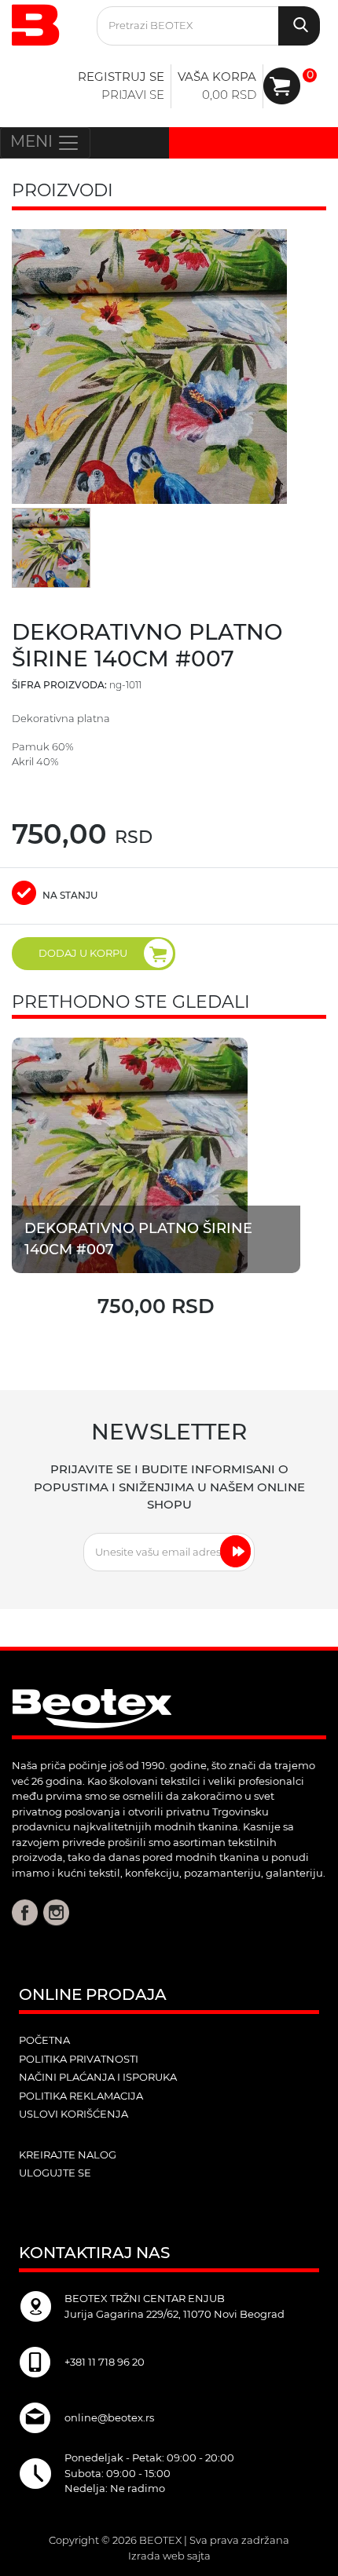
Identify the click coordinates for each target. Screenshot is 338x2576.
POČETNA (44, 2040)
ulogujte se (55, 2172)
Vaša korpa (217, 76)
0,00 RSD (229, 94)
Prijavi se (132, 94)
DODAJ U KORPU (83, 953)
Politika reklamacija (81, 2095)
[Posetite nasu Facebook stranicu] (25, 1912)
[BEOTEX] (42, 23)
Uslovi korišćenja (73, 2113)
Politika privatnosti (78, 2058)
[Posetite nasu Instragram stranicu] (56, 1912)
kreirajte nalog (67, 2154)
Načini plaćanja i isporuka (98, 2077)
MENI (33, 141)
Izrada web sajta (169, 2555)
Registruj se (121, 76)
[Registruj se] (281, 86)
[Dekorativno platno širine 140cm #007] (130, 1154)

WHAT THIS TASK INVOLVES -> Drop the pictures and reproduce the rest of the data exactly.

WRITTEN ANSWER ->
Identify the click coordinates for each target. Screenshot is 338x2576.
POČETNA (44, 2040)
ulogujte se (55, 2172)
Vaša korpa (217, 76)
0,00 RSD (229, 94)
Prijavi se (132, 94)
DODAJ U KORPU (83, 953)
Politika reklamacija (81, 2095)
[Posetite nasu Facebook stranicu] (25, 1912)
[BEOTEX] (42, 23)
Uslovi korišćenja (73, 2113)
Politika privatnosti (78, 2058)
[Posetite nasu Instragram stranicu] (56, 1912)
kreirajte nalog (67, 2154)
Načini plaćanja i isporuka (98, 2077)
MENI (33, 141)
Izrada web sajta (169, 2555)
Registruj se (121, 76)
[Registruj se] (281, 86)
[Dekorativno platno širine 140cm #007] (130, 1154)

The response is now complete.